Passage provided —
'''

P393 Effect of filgotinib on anaemia in patients with Ulcerative Colitis in SELECTION
Loveikyte, R.(1)*;de Haas, A.(2);Oortwijn, A.(3);Eskens, B.(3);Jamoul, C.(4);Muller, K.(4);van der Meulen-de Jong, A.(5);
(1)Leiden University Medical Center LUMC, Gastroenterology and Hepatology, Leiden, The Netherlands;(2)Galapagos NV, Clinical Development Department, Leiden, The Netherlands;(3)Galapagos NV, Medical Affairs Department, Leiden, The Netherlands;(4)Galapagos NV, Biostatistics Department, Mechelen, Belgium;(5)Leiden University Medical Center, Department of Gastroenterology and Hepatology, Leiden, The Netherlands;
Patients with ulcerative colitis (UC) often have anaemia owing to inflammation and/or blood loss.1 Filgotinib (FIL) is a once-daily, oral, Janus kinase (JAK) 1 preferential inhibitor approved for the treatment of UC, which may be associated with fewer haematological events than pan-JAK inhibitors. In the phase 2b/3 SELECTION trial (NCT02914522),2 FIL 200 mg (FIL200) was well tolerated and effective vs placebo (PBO) in patients with UC. This post hoc analysis of SELECTION data compared haematological events across the FIL and PBO treatment arms.
In SELECTION, adults with moderately to severely active UC were randomized 2:2:1 to receive FIL200, or FIL 100 mg, or PBO once daily for 11 weeks during induction. FIL responders (clinical remission or a Mayo Clinic Score response at week 10 [W10]) were rerandomized to continue their induction FIL dose or PBO in the 47-week Maintenance (MNT) Study. PBO responders continued PBO during MNT. This analysis evaluated the proportions of patients with haematological events (anaemia, leukopenia, lymphopenia, neutropenia and thrombocytopenia) at baseline (BL), W10 and W58. Haematological events were defined based on the relevant laboratory parameters being below the lower limit of normal. For anaemia at W10 and W58, patients were further stratified by rectal bleeding (RB) status (no: RB subscore=0; yes: RB subscore ≥1) at W10 and W58, respectively.

'''

Study questions —
- a) According to the filgotinib abstract, how long was the Maintenance Study?
- b) Copy the part of the filgotinib abstract from "In SELECTION, adults" up to and including "and W58, respectively.".

Source data —
'''

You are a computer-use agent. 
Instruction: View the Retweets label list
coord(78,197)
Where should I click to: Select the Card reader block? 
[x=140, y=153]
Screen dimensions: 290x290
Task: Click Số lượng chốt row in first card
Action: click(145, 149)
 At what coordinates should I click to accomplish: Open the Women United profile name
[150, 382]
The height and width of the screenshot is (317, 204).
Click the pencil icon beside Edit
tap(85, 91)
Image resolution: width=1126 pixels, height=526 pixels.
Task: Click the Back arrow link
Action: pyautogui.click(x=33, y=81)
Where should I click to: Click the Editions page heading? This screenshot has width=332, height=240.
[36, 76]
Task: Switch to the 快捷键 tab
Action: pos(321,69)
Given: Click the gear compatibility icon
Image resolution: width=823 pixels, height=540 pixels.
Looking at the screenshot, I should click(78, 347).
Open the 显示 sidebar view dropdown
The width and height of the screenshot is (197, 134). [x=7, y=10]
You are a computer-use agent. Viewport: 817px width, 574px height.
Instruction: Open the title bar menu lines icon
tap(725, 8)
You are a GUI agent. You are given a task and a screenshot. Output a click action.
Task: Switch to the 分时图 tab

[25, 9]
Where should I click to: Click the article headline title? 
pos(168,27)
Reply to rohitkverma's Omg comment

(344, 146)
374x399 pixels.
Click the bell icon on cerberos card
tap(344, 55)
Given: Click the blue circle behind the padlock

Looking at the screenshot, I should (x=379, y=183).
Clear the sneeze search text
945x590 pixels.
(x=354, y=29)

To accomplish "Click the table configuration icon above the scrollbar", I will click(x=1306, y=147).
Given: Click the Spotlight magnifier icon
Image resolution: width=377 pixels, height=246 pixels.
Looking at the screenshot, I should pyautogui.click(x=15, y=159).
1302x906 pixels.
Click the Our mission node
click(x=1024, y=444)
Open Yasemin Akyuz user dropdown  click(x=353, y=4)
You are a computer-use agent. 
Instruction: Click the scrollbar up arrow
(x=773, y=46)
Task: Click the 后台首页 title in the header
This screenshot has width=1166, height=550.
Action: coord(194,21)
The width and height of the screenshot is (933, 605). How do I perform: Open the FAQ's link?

'''

Answers given —
- a) 47 weeks

- b)
In SELECTION, adults with moderately to severely active UC were randomized 2:2:1 to receive FIL200, or FIL 100 mg, or PBO once daily for 11 weeks during induction. FIL responders (clinical remission or a Mayo Clinic Score response at week 10 [W10]) were rerandomized to continue their induction FIL dose or PBO in the 47-week Maintenance (MNT) Study. PBO responders continued PBO during MNT. This analysis evaluated the proportions of patients with haematological events (anaemia, leukopenia, lymphopenia, neutropenia and thrombocytopenia) at baseline (BL), W10 and W58. Haematological events were defined based on the relevant laboratory parameters being below the lower limit of normal. For anaemia at W10 and W58, patients were further stratified by rectal bleeding (RB) status (no: RB subscore=0; yes: RB subscore ≥1) at W10 and W58, respectively.